▸ **DIRECTIONS FOR THIS TASK**
Here are the records. Write out exactly the lines between the one holding "E.A. Gray (873, 1004)" and the one holding "2018/0082(COD) (99, 217)", inclusive.

▸ **GIVEN ENTRIES**
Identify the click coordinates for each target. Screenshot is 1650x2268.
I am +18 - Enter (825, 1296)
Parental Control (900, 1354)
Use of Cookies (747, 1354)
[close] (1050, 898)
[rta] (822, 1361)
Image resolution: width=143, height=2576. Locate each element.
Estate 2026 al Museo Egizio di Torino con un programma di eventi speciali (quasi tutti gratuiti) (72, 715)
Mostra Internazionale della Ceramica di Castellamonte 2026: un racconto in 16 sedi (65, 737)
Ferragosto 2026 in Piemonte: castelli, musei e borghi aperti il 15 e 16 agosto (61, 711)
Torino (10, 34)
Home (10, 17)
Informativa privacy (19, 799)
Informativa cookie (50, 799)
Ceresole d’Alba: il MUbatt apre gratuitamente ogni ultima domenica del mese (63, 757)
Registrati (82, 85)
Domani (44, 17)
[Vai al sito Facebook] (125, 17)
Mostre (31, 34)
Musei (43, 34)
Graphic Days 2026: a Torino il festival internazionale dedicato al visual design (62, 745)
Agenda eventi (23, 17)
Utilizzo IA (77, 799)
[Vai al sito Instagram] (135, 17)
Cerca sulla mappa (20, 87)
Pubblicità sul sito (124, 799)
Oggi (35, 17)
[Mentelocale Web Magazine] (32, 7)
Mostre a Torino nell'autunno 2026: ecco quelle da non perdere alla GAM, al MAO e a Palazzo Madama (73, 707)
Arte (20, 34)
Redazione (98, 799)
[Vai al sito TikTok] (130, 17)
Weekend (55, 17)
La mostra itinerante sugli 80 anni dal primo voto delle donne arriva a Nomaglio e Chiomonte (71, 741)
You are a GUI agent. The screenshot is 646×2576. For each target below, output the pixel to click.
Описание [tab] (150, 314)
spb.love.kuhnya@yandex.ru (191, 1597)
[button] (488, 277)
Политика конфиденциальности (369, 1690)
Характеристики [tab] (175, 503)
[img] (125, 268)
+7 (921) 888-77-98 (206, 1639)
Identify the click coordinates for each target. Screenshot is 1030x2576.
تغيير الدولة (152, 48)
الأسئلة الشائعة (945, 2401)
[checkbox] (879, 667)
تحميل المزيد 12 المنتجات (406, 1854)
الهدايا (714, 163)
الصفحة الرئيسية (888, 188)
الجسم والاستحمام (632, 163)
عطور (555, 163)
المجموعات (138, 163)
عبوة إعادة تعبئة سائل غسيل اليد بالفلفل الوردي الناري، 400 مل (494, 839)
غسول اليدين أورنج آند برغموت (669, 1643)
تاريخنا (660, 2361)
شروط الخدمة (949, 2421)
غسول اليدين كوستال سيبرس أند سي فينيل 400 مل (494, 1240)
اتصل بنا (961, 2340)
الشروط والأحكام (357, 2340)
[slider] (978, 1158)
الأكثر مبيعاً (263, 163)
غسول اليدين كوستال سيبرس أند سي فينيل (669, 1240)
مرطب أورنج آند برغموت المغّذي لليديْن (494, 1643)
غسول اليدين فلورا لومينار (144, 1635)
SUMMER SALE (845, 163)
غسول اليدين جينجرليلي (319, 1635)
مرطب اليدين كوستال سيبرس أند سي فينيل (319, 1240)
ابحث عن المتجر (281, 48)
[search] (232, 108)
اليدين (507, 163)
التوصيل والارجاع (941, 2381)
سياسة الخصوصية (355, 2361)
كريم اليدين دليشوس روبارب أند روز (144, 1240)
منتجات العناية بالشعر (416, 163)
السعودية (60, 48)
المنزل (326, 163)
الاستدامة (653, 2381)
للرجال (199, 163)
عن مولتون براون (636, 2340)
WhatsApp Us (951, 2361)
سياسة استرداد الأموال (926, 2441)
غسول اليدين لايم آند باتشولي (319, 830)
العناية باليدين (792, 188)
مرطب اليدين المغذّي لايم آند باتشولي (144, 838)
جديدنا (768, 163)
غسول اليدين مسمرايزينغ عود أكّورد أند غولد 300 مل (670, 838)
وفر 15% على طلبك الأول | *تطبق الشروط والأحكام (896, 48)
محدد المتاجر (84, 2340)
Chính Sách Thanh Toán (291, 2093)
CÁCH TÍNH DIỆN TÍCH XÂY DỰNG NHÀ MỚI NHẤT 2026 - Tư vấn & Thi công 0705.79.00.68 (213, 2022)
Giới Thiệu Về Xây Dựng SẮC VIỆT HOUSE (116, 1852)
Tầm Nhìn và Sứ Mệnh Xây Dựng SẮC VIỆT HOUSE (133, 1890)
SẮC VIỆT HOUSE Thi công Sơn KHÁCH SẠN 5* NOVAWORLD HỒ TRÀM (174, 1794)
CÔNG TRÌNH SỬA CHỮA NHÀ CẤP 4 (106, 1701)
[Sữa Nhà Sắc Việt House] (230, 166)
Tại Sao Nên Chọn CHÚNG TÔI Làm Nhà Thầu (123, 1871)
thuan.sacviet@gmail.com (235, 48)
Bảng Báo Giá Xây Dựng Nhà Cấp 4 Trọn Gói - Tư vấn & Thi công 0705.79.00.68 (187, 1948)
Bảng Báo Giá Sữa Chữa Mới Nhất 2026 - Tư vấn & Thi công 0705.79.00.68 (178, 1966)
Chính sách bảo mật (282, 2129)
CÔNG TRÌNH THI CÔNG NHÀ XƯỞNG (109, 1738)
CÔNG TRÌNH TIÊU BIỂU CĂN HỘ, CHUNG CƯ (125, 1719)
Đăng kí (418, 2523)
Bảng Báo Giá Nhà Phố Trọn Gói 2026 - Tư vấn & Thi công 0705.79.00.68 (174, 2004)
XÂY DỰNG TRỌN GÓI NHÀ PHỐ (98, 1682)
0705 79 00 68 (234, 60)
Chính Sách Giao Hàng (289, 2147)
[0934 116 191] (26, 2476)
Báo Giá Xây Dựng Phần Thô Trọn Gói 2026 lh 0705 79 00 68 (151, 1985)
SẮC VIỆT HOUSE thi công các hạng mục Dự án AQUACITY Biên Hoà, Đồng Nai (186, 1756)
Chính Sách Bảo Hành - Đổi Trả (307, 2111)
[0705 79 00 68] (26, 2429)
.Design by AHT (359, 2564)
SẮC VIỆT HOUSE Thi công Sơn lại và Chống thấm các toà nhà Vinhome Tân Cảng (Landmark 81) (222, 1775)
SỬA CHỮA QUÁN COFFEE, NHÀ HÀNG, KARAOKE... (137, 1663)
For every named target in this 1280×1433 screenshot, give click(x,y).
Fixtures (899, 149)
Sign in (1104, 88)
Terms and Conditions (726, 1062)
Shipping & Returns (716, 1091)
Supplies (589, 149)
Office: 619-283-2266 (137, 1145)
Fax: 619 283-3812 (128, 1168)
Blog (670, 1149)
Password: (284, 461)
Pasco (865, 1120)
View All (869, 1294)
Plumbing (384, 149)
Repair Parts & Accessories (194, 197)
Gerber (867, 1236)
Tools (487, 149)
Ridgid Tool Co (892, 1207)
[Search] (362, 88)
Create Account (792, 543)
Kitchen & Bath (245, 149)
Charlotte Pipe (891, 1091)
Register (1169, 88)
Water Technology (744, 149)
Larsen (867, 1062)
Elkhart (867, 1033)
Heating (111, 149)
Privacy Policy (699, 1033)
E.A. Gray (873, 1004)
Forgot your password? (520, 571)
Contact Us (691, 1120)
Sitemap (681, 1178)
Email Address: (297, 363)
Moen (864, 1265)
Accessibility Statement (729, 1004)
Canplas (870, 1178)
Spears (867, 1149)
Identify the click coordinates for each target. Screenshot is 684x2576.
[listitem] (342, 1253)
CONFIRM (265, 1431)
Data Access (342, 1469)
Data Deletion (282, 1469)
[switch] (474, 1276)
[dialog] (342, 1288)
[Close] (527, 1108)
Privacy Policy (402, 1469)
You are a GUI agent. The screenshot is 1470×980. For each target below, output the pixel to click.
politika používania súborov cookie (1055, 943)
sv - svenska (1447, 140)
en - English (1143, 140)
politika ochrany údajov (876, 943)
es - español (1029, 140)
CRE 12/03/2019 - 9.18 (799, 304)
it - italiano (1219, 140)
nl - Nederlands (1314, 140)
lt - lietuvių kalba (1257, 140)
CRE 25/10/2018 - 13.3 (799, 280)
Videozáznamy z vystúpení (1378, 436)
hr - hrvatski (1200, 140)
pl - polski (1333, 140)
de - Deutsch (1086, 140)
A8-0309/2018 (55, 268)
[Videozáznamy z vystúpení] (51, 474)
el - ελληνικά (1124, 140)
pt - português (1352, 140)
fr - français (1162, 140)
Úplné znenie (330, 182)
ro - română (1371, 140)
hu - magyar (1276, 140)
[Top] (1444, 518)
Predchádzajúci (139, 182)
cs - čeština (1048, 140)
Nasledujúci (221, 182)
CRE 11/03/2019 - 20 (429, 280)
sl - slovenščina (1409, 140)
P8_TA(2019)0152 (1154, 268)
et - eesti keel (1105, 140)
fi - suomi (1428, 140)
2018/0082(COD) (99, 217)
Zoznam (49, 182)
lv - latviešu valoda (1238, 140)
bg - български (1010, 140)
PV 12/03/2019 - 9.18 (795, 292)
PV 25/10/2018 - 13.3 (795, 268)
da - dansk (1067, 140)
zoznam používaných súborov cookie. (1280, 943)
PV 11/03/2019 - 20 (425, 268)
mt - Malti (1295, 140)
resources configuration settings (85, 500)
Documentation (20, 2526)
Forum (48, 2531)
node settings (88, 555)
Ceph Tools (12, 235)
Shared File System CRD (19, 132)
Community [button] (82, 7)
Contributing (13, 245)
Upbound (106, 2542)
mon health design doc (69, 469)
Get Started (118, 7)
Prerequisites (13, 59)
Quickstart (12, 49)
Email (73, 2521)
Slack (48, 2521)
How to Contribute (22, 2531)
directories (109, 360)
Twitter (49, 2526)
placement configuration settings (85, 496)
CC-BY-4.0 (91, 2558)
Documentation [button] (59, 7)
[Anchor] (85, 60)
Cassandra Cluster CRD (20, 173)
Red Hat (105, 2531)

▸ **ANSWER TO THIS PROBLEM**
E.A. Gray (873, 1004)
Forgot your password? (520, 571)
Contact Us (691, 1120)
Sitemap (681, 1178)
Email Address: (297, 363)
Moen (864, 1265)
Accessibility Statement (729, 1004)
Canplas (870, 1178)
Spears (867, 1149)
Identify the click coordinates for each target. Screenshot is 684x2576.
[listitem] (342, 1253)
CONFIRM (265, 1431)
Data Access (342, 1469)
Data Deletion (282, 1469)
[switch] (474, 1276)
[dialog] (342, 1288)
[Close] (527, 1108)
Privacy Policy (402, 1469)
You are a GUI agent. The screenshot is 1470×980. For each target below, output the pixel to click.
politika používania súborov cookie (1055, 943)
sv - svenska (1447, 140)
en - English (1143, 140)
politika ochrany údajov (876, 943)
es - español (1029, 140)
CRE 12/03/2019 - 9.18 (799, 304)
it - italiano (1219, 140)
nl - Nederlands (1314, 140)
lt - lietuvių kalba (1257, 140)
CRE 25/10/2018 - 13.3 (799, 280)
Videozáznamy z vystúpení (1378, 436)
hr - hrvatski (1200, 140)
pl - polski (1333, 140)
de - Deutsch (1086, 140)
A8-0309/2018 (55, 268)
[Videozáznamy z vystúpení] (51, 474)
el - ελληνικά (1124, 140)
pt - português (1352, 140)
fr - français (1162, 140)
Úplné znenie (330, 182)
ro - română (1371, 140)
hu - magyar (1276, 140)
[Top] (1444, 518)
Predchádzajúci (139, 182)
cs - čeština (1048, 140)
Nasledujúci (221, 182)
CRE 11/03/2019 - 20 (429, 280)
sl - slovenščina (1409, 140)
P8_TA(2019)0152 (1154, 268)
et - eesti keel (1105, 140)
fi - suomi (1428, 140)
2018/0082(COD) (99, 217)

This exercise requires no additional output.